— Instructions to follow —
Go to the line containing "Where should I" below; retype it and all following lines exactly, and leave out the pictures.

— Available data —
= Beginning of Section =
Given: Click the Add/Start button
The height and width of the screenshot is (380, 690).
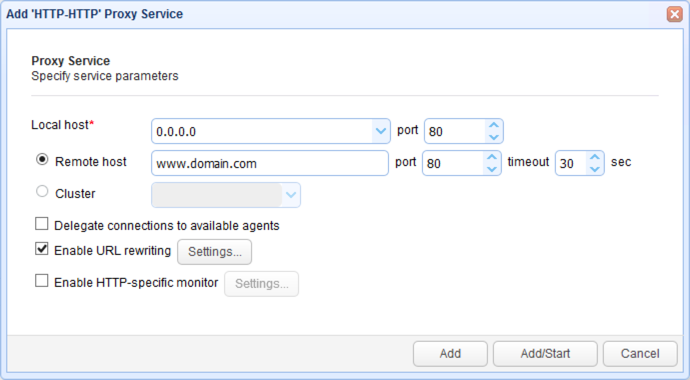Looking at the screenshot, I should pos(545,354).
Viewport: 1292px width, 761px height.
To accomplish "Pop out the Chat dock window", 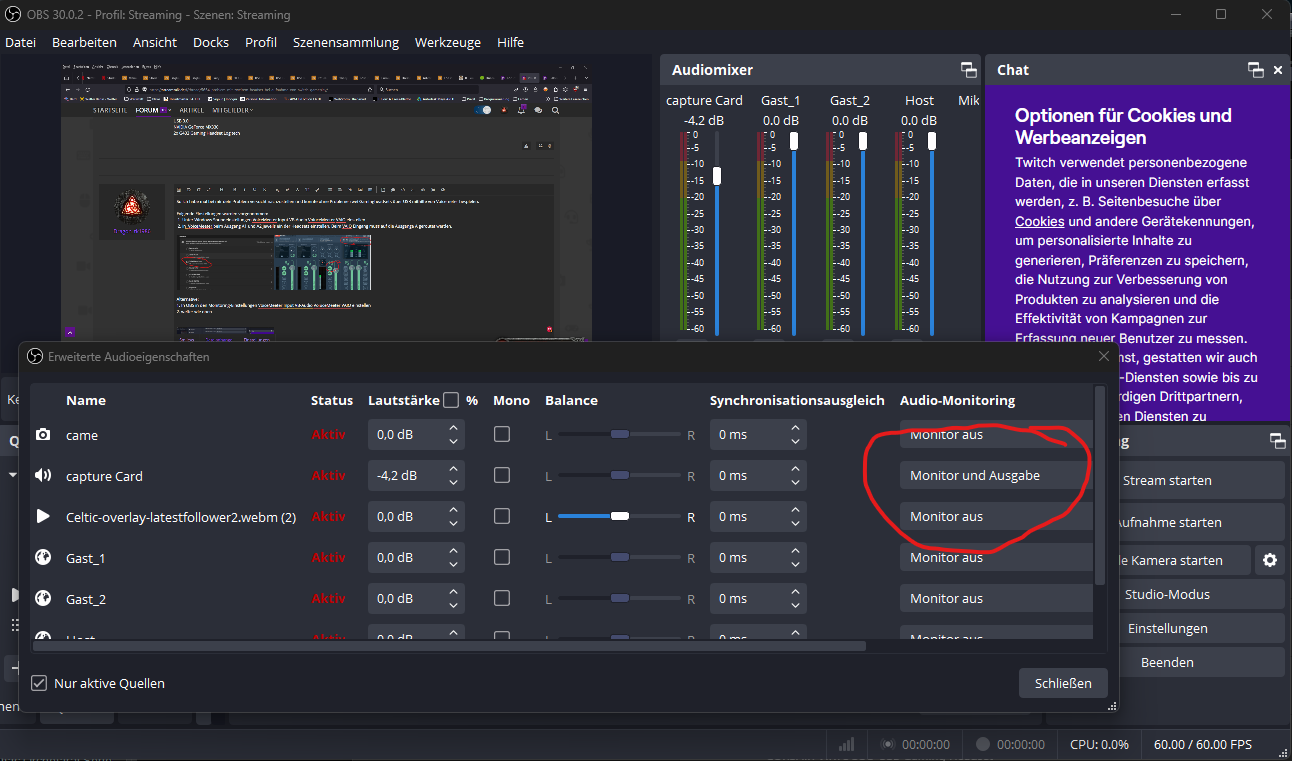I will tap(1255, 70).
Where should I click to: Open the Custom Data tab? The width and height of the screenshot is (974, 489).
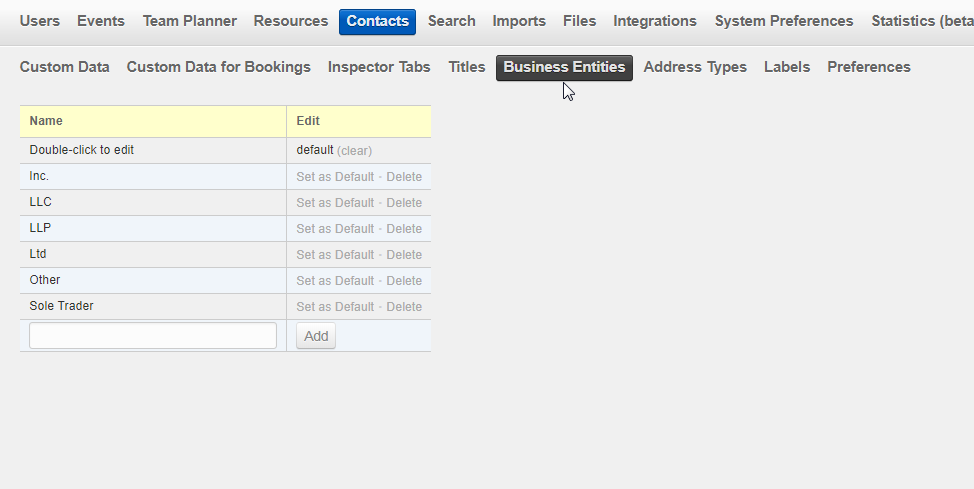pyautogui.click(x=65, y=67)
= End of Section =
— Solved problem —
Where should I click to: Open the Custom Data tab? The width and height of the screenshot is (974, 489).
pyautogui.click(x=65, y=67)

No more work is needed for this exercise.